• _SELECTION_:

Here is a nice utility to watch for deals: GunBot find ammo in stock
Just wait it out. It was not long ago that .223/556 could not be had for less than $0.75, now I see it commonly under $0.36

I read an article that suspected the shortage is caused by all the new people who are now into buying guns and ammo since the ban scare. The article claimed that there was an up tick in the amount of people going to gun ranges. Not sure this is true. Personally, I'm not wasting my ammo at the range until I know I can easily and cheaply replace it.


----------



## Seneca (Nov 16, 2012)

Surprise, surprise! Cabelas had some .22 RF ammo for sale, they had some Remington golden bullet a hundred pack for $6.99 some very over price odd ball Aguila 22 ammo and some CCI 40 gr solids for $8.99 per 100. 

However, they were limiting what one could buy to one brick or box per customer. I bought my one box of CCI and and picked up 3 Ruger BX 25 magazines for $24.99 per. They also are limiting the high (standard) capacity magazines to a total of 5 per customer. 

I also looked at the 10 22 takedown. Still on the fence on getting one. Very nice yet do I really need (another) Ruger 10 22.


----------



## Reloader (Nov 10, 2012)

Seneca said:


> Surprise, surprise! Cabelas had some .22 RF ammo for sale, they had some Remington golden bullet a hundred pack for $6.99 some very over price odd ball Aguila 22 ammo and some CCI 40 gr solids for $8.99 per 100.
> 
> However, they were limiting what one could buy to one brick or box per customer. I bought my one box of CCI and and picked up 3 Ruger BX 25 magazines for $24.99 per. They also are limiting the high (standard) capacity magazines to a total of 5 per customer.
> 
> I also looked at the 10 22 takedown. Still on the fence on getting one. Very nice yet do I really need (another) Ruger 10 22.


I'm confused as to why you keep using the term "22 RF" and not the more common and accepted term of 22LR, which is what most people are looking for. 
22 rimfire takes in quite a few different rounds; BB, CB, Short, Long and Long Rifle just to name a few. - Yesterday my local Academy Sports had cases of .22 short and long on the shelves yet if I posted that as .22RF and someone went there to buy it they'd be extremely disappointed. 
Yes, you're technically correct that it's "rimfire", just doesn't tell anyone much though.


----------



## PaulS (Mar 11, 2013)

My bolt rifle will shoot them all.... It's all 22 Rim Fire to me.


----------



## Seneca (Nov 16, 2012)

Last Sunday Cabelas had 22 short, CB cap, 22 long rifle and 22 magnum and some 17 cal. rim fire ammunition. Yesterday evening I had the occasion to visit Cabelas and all they had left on the very same shelf was dust.

• _TASKS TO CARRY OUT_:
1. For each statement about the ammo thread, answer yes or no and quote the words of the thread that decide it. (a) Cabelas limited each customer to one brick or box of .22 ammunition. (b) The CCI 40 gr solids at Cabelas cost $6.99 per 100. (c) The first poster is holding off on range shooting until ammo can be replaced easily and cheaply.
2. Echo, word for word, the stretch of the ammo thread from "I'm confused as" through "anyone much though.".

• _RAW DATA_:
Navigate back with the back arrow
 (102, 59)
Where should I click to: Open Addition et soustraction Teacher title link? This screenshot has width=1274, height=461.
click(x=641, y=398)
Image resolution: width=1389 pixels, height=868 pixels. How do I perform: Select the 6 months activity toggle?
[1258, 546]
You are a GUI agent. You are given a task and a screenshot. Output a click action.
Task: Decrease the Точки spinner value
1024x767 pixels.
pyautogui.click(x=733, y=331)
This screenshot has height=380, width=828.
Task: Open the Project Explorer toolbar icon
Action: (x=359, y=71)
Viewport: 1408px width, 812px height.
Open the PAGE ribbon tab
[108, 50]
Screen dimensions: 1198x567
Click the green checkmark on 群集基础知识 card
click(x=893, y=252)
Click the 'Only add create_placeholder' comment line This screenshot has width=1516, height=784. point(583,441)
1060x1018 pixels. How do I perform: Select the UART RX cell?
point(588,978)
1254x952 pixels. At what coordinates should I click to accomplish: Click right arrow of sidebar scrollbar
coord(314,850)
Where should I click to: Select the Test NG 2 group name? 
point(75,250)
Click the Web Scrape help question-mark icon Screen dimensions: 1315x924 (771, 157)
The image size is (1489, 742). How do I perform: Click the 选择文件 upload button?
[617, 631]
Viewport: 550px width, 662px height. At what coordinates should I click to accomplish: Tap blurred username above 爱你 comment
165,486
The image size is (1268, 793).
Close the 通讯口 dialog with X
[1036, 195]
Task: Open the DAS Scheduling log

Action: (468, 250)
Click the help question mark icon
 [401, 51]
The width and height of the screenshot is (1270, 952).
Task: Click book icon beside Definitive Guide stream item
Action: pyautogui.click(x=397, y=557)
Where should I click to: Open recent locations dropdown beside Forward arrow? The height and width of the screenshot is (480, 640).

• _RESULTS IN ORDER_:
1.
(a) Yes: "they were limiting what one could buy to one brick or box per customer"
(b) No: "some CCI 40 gr solids for $8.99 per 100"
(c) Yes: "I'm not wasting my ammo at the range until I know I can easily and cheaply replace it"

2.
I'm confused as to why you keep using the term "22 RF" and not the more common and accepted term of 22LR, which is what most people are looking for. 
22 rimfire takes in quite a few different rounds; BB, CB, Short, Long and Long Rifle just to name a few. - Yesterday my local Academy Sports had cases of .22 short and long on the shelves yet if I posted that as .22RF and someone went there to buy it they'd be extremely disappointed. 
Yes, you're technically correct that it's "rimfire", just doesn't tell anyone much though.